Mimo tego, że po śmierci Chestertona Liga zaprzestała swojej działalności, to sama idea dystrybucjonizmu ciągle żyje. Wystarczy prześledzić strony internetowe, aby się zorientować, iż sformułowany w pierwszej połowie ubiegłego stulecia program nadal pobudza wyobraźnię wielu ludzi. O jego żywotności świadczą też ataki, z którymi się spotyka, przeprowadzane zresztą z różnych pozycji. Odnajdujemy chociażby opinie, iż dystrybucjonizm to tylko poetycka wizja, co prawda piękna i pociągająca obrazem małej wspólnoty, zadowolonych ludzi, pracujących, pomagających sobie nawzajem, spędzających wieczory wspólnie nad kuflem piwa, ale niemożliwa do realizacji, sprzeczna z ludzką naturą i de facto szkodliwa, bo zwiększająca prerogatywy państwa.Niedwuznacznie zarzuca się również dystrybucjonistom po prostu głupotę, ignorancję, analfabetyzm ekonomiczny oraz niezrozumienie podstawowych pojęć i mechanizmów rządzących ekonomią.3 Tego rodzaju opinie artykułują zwyczajowo te środowiska, w których niespotykaną wręcz histerię wywołuje jakakolwiek wzmianka na temat potrzeby stworzenia systemu zabezpieczającego przed centralizacją i monopolizacją życia gospodarczego oraz przyznania państwu pewnych określonych prerogatyw w tym względzie. Zastanawiające jest jednak to, iż jakoś nie widać, aby tym różnej maści krytykantom przeszkadzało systematyczne zwiększanie roli i znaczenia wielkich międzynarodowych korporacji, oligopoli i monopoli pozostających poza jakąkolwiek kontrolą. Zresztą, co należy uwypuklić, clou programu dystrybucjonistycznego to wcale nie żądanie rozbudowy państwa, nadmiernego zwiększenia jego kompetencji, ale zgodnie z zasadą pomocniczości – postulat przekazania jak największej liczby zadań, obowiązków i praw społeczeństwu, wspólnotom terytorialnym, rodzinie. Warto też zwrócić uwagę, iż do wielu analogicznych wniosków co dystrybucjoniści doszli chociażby ordoliberałowie, ale pod ich adresem siłą rzeczy nie rzuca się z taką łatwością oskarżeń o nieuctwo, bujanie w obłokach lub analfabetyzm ekonomiczny.

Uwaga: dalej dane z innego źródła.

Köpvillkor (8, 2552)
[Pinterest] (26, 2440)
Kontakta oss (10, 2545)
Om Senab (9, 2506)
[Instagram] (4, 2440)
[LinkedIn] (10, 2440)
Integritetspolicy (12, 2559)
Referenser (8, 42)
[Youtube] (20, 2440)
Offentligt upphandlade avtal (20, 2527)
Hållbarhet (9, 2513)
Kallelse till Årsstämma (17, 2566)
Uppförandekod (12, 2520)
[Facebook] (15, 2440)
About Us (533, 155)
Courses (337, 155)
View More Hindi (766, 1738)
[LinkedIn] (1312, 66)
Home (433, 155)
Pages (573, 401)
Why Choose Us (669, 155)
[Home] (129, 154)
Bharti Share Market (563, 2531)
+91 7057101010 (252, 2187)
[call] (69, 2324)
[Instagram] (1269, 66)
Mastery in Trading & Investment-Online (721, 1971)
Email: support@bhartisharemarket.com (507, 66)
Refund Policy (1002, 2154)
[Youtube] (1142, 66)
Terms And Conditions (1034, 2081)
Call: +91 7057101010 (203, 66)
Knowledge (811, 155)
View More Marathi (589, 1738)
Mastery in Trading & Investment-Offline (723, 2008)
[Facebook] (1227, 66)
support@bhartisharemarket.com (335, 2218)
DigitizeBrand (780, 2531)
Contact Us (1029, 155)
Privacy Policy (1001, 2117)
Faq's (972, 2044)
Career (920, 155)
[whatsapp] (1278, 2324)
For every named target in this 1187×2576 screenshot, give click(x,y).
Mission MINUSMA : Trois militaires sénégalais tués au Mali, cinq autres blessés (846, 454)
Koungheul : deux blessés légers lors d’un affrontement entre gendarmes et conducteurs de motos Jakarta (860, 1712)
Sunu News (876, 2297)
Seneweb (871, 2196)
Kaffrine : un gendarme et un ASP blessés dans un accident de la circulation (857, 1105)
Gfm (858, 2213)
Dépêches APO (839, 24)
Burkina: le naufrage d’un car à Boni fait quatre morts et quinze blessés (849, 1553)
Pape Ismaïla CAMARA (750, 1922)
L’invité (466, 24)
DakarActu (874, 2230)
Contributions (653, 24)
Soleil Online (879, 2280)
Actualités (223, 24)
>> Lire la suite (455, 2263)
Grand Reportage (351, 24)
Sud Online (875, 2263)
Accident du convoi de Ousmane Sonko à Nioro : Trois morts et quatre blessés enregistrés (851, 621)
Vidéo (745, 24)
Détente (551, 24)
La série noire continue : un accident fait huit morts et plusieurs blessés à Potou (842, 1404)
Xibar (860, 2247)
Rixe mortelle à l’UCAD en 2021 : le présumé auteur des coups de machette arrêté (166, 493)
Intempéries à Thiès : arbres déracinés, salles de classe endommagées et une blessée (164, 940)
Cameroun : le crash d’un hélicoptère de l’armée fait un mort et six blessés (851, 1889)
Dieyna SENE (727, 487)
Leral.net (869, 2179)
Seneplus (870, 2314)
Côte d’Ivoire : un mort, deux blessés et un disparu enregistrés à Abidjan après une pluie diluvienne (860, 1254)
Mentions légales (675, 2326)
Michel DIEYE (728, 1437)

Pojawiają się też zarzuty, iż dystrybucjonizm jest zasadniczo niezgodny z nauczaniem społecznym Kościoła, ponieważ nazbyt wzmacnia państwo oraz de facto prowadzi do likwidacji własności prywatnej poprzez restrykcje ograniczające wolność jej używania.4 Wydaje się, iż wynika to z niezrozumienia, że liberalna koncepcja własności nie jest wcale tożsama z katolicką, co może być potężnym wstrząsem dla niektórych tzw. konserwatywnych liberałów. Katolicka nauka społeczna nigdy nie uznawała „świętego prawa własności”, zawsze zwracała uwagę na hipotekę społeczną, którą jest ona obciążona, nie odmawiała państwu warunkowych praw, jeśli chodzi o pewną jej regulację, oraz odróżniała uczciwe jej posiadanie od uczciwego używania. Krytykujący z tych pozycji dystrybucjonizm John Clark odwołuje się do poglądów św. Tomasza z Akwinu czy też przedstawicieli drugiej scholastyki. Chcąc jednak wykazać niekompatybilność teorii dystrybucjonistycznej z tradycyjnym nauczaniem katolickim, przyjmuje perspektywę ekonomistyczną, odrzucaną przecież zarówno przez Chestertona, jak i wspomnianych myślicieli katolickich. Zapomina, że wedle Akwinaty celem ostatecznym społeczności nie jest bogactwo, ale życie według cnoty, że po to ludzie tworzą wspólnoty, aby razem żyć dobrze, czego każdy z osobna nie mógłby osiągnąć, że wreszcie, gdyby „celem ostatecznym była obfitość bogactw, królem społeczności zostałby działacz gospodarczy”.5 Dlatego nie można nazywać proponowanych przez Chestertona i Belloca środków służących decentralizacji własności i utrwaleniu tego stanu (np. progresywne podatki) niesprawiedliwymi, jeśli efektem ich zastosowania miałby być bardziej proporcjonalny rozkład dóbr i przyzwoitsze życie większej liczby osób. Wydaje się, że owo przeciwstawianie wynika też z niezrozumienia, iż mówiąc o jak najszerszym upowszechnieniu własności, duet Chester i Belloc nie ma na myśli wcale jej redystrybucji poprzez państwo, a także z coraz powszechniejszego przekonania, że wyróżnikiem katolickości danej teorii społeczno-gospodarczej jest jej zgodność z poglądami Murraya Rothbarda, Frédérica Bastiata czy też Ludwiga von Misesa.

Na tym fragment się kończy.